What this task involves: From the data below, copy each line that includes the word "button".
# # # # #
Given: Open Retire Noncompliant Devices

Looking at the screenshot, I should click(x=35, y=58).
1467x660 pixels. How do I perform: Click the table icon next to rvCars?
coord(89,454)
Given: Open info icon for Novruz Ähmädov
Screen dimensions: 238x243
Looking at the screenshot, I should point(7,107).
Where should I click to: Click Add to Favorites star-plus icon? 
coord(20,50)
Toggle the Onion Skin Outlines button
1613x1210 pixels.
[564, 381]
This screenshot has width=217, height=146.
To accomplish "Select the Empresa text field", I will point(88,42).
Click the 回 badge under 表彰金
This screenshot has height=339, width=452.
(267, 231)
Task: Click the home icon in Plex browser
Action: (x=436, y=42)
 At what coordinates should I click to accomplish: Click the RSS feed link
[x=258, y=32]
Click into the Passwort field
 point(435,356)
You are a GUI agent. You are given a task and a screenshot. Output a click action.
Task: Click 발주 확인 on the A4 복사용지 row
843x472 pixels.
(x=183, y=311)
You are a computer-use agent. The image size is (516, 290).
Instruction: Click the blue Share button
# # # # #
Reply:
Toggle the Onion Skin Outlines button
Instruction: Click the blue Share button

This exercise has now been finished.